Ken Kansky - Schema Networks: Zero-shot Transfer with a Generative Causal Model of Intuitive Physics (2017)
History /
Edit /
PDF /
EPUB /
BIB /
Created: June 22, 2017 / Updated: November 2, 2024 / Status: finished / 3 min read (~573 words)
Created: June 22, 2017 / Updated: November 2, 2024 / Status: finished / 3 min read (~573 words)
- Schema Networks are implemented as probabilistic graphical models
- The state is represented as a set of entity-attributes (e.g., ball at position (x, y))

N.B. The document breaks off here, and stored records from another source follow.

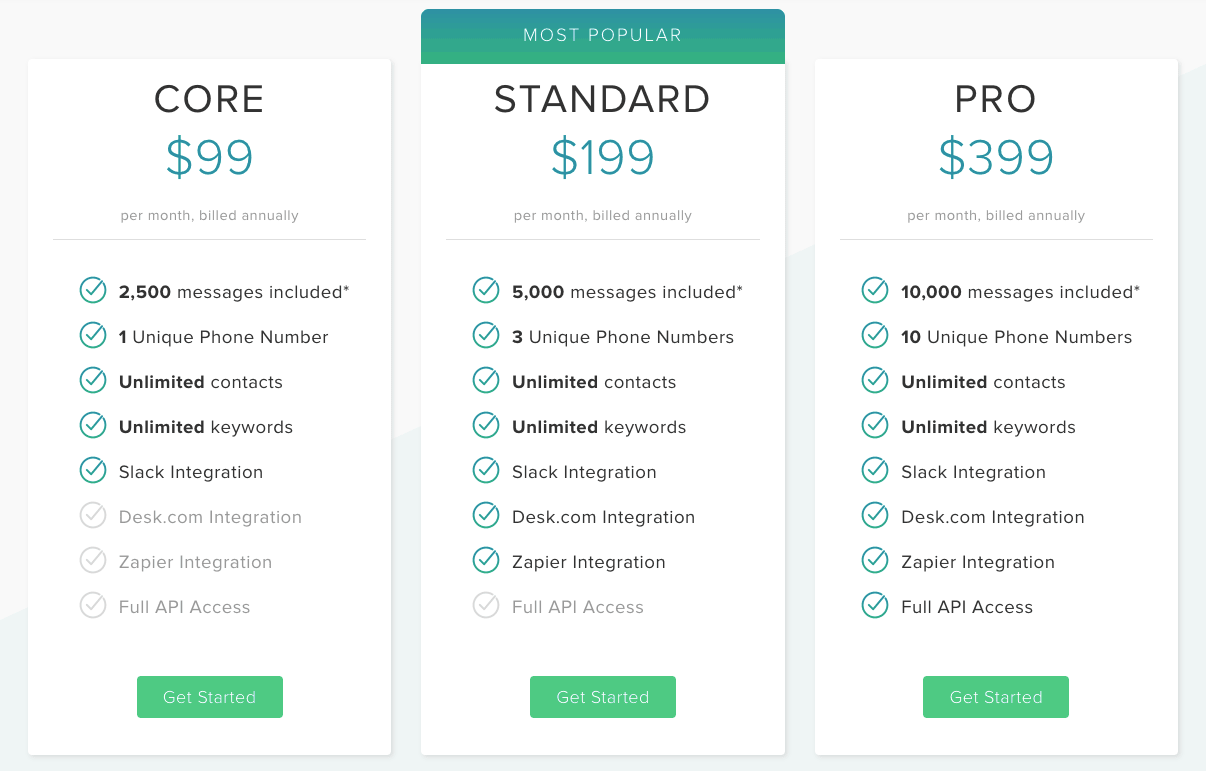Click the 2,500 messages included checkmark
The image size is (1206, 771).
93,291
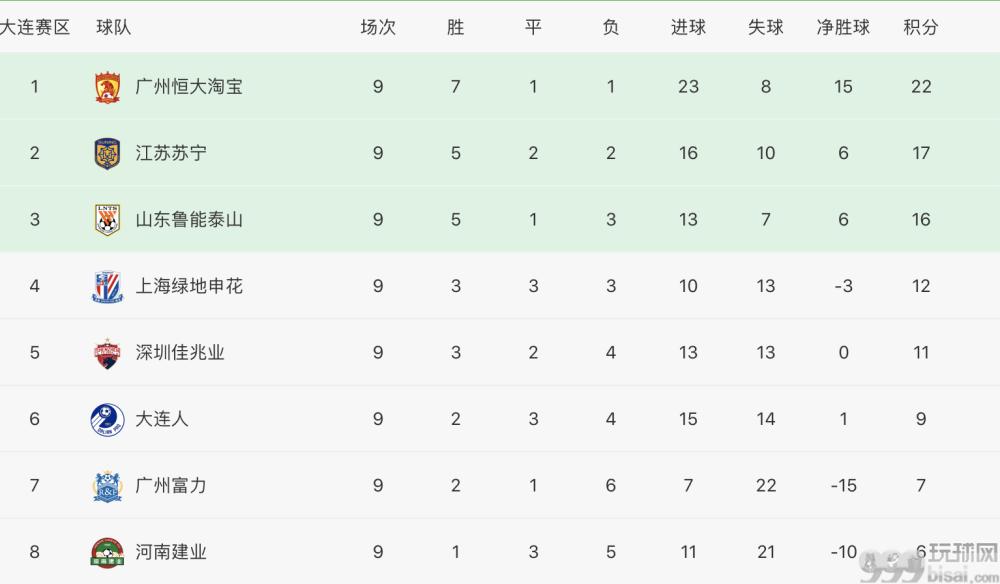Image resolution: width=1000 pixels, height=584 pixels.
Task: Click the Jiangsu Suning crest icon
Action: [x=107, y=154]
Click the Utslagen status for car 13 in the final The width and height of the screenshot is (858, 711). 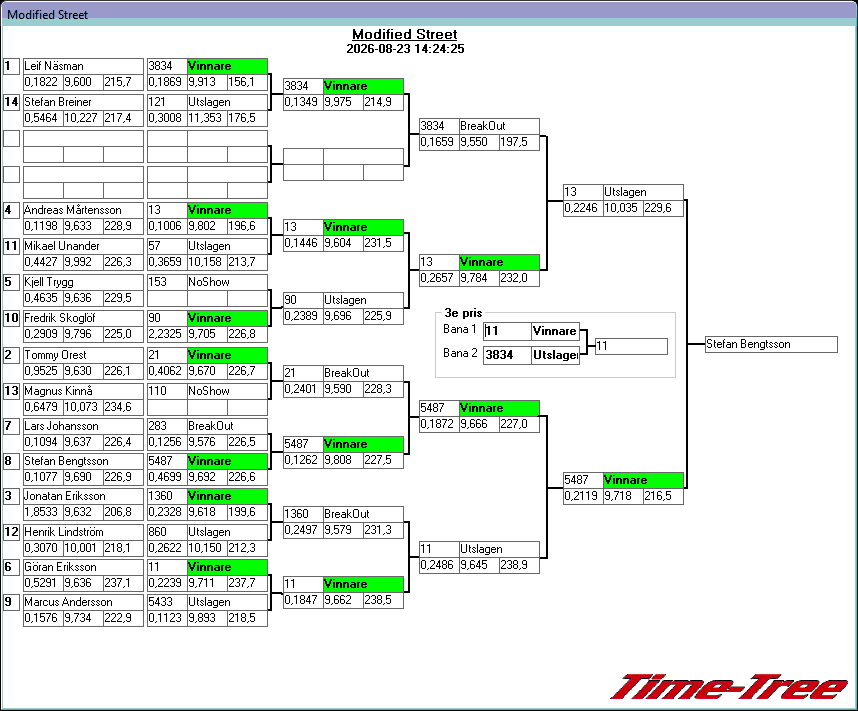pyautogui.click(x=644, y=192)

- The learning objective for Schema Networks is designed to understand causality within these environments
- Despite remarkable progress on individual tasks like Atari 2600 games and Go, the ability of state-of-the-art models to trasnfer learning from one environment to the next remains limited
- Schema Networks offer two key advantages:
- Latent physical properties and relations need not be hardcoded
- Planning can make use of backward search
- Schema Networks are implemented as probabilistic graphical models (PGMs), which provide practical inference and structure learning techniques
- A Schema Network is a structured generative model of an MDP
- A Schema Network is a factor graph that contains all grounded instantiations of a set of ungrounded schemas over some window of time
- For simplicity, suppose the number of entities and the number of attributes are fixed at N and M respectively
- Let $E_i$ refer to the $i^{th}$ entity and let $\alpha_{i,j}^{(t)}$ refer to the $j^{th}$ attribute value of the $i^{th}$ entity at time $t$
- We use the notation $E_i^{(t)} = (\alpha_{i,1}^{(t)}, \dots, \alpha_{i,M}^{(t)})$ to refer to the state of the $i^{th}$ entity at time $t$
- The complete state of the MDP modeled by the network at time $t$ is then $s^{(t)} = (E_i^{(t)}, \dots, E_N^{(t)})

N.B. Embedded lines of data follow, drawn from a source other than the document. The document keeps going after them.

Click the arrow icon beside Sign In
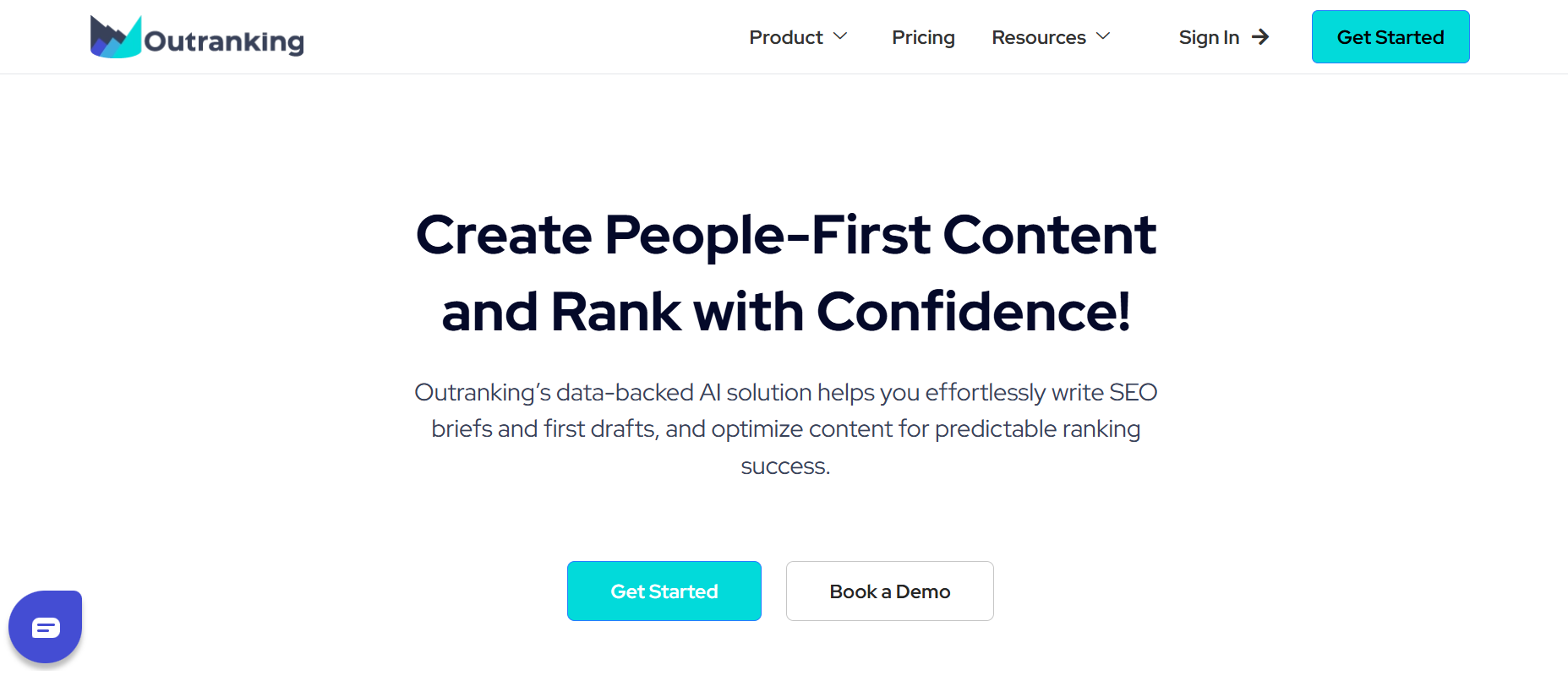The image size is (1568, 681). click(x=1260, y=36)
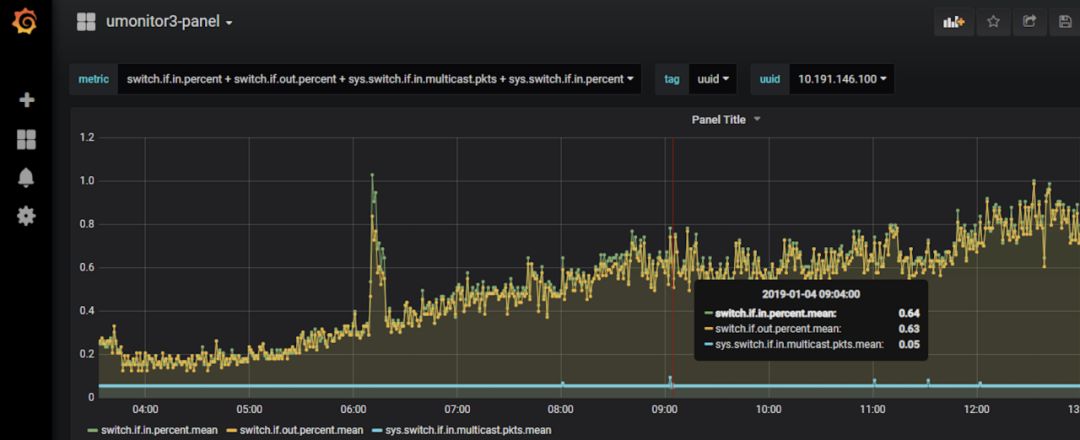Toggle sys.switch.if.in.multicast.pkts.mean series in legend

click(x=468, y=431)
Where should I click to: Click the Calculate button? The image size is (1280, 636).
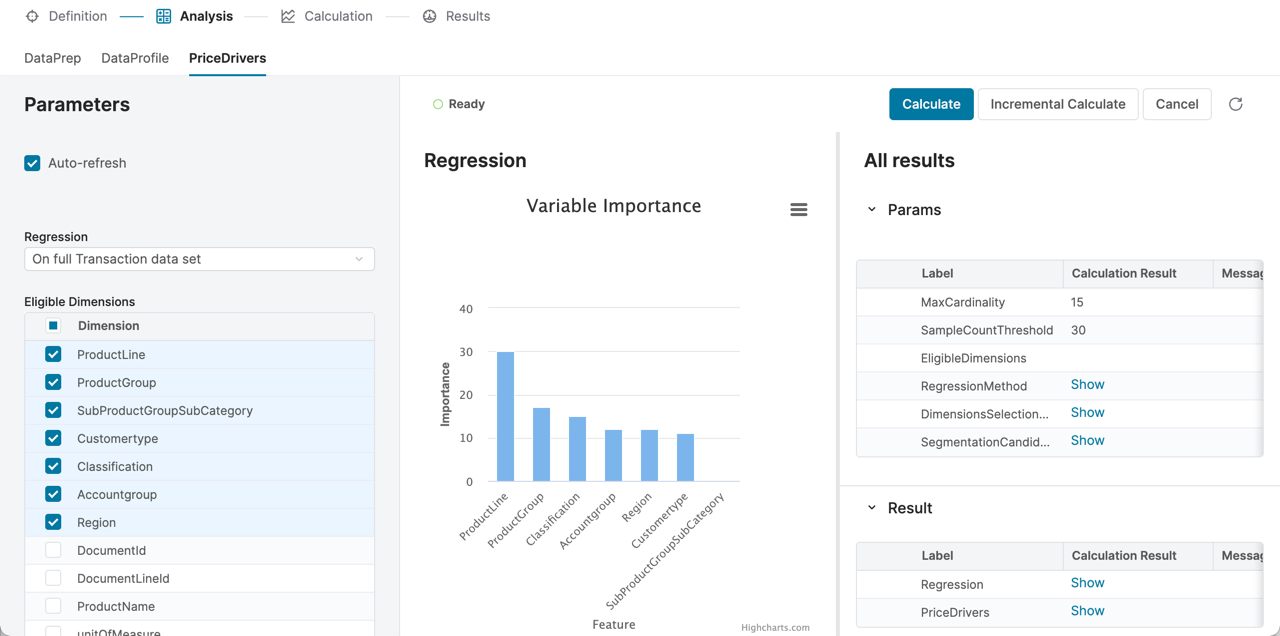coord(931,103)
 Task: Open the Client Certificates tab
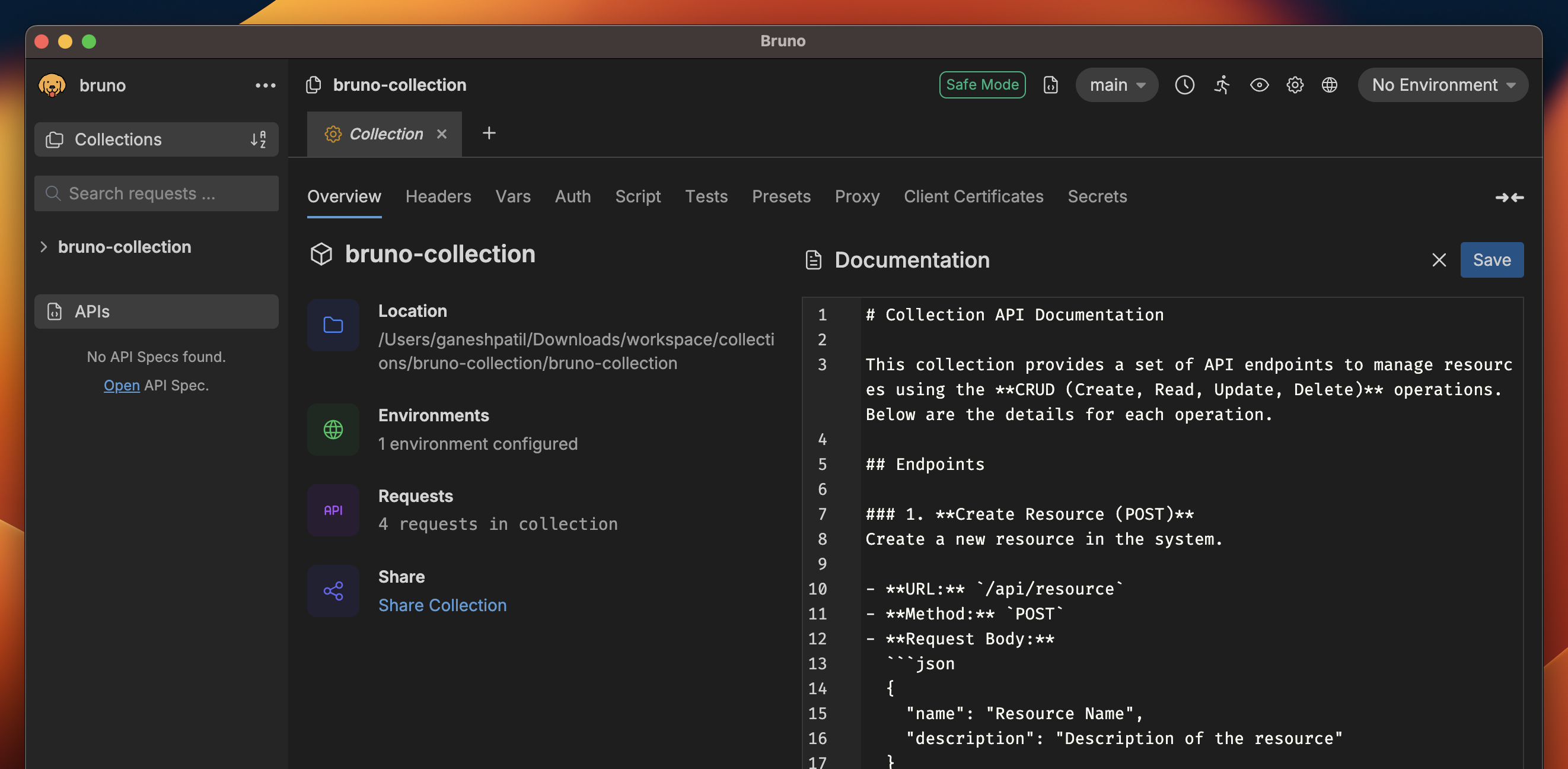(x=973, y=196)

- Actions and rewards are also represented with sets of binary variables, denoted $a^{(t)}$ and $r^{(t+1)}$ respectively
- Let $\phi^k$ denote the variable for grounded schema $k$
- A grounded schema is connected to its precondition entity-attributes with an AND factor, written as $\phi^k = \text{AND}(\alpha_{i_1,j_1}, \dots, \alpha_{i_H,j_H}, a)$ for $H$ entity-attribute preconditions and an optional action $a$
- An ungrounded schema (or template) is represented as $\Phi_l(E_{x_1}, \dots, E_{x_H}) = \text{AND}(\alpha_{x_1,y_1}, \dots, \alpha_{x_H,y_H})$ where $x_h$ determines the relative entity index of the $h$-th precondition and $y_h$ determines which attribute variable is the precondition
- The ungrounded schema is a template that can be bound to multiple specific entities and locations to generate grounded schemas
- In practice we assume that a vision system is responsible for detecting and tracking entities in an image
- Recent work has demonstrated one possible method for unsupervised entity construction using autoencoders
- Given a series of actions, rewards and images, we represent each possible action and reward with a binary variable, and we convert each image into a set of entity states
- While gathering data, actions are chosen by planning using the schemas that have been learned so far
- We use an $\epsilon$-greedy approach to encourage exploration, taking a random action at each timestep with small probability
- For this algorithm to work, no contradictions can exist in the input data (such as the same input appearing twice with different labels). Such contradictions might appear in stochastic environments and would not be artifacts in real environments, so we preprocess the input data to remove them
- Kansky, Ken, et al. "Schema Networks: Zero-shot Transfer with a Generative Causal Model of Intuitive Physics." arXiv preprint arXiv:1706.04317 (2017).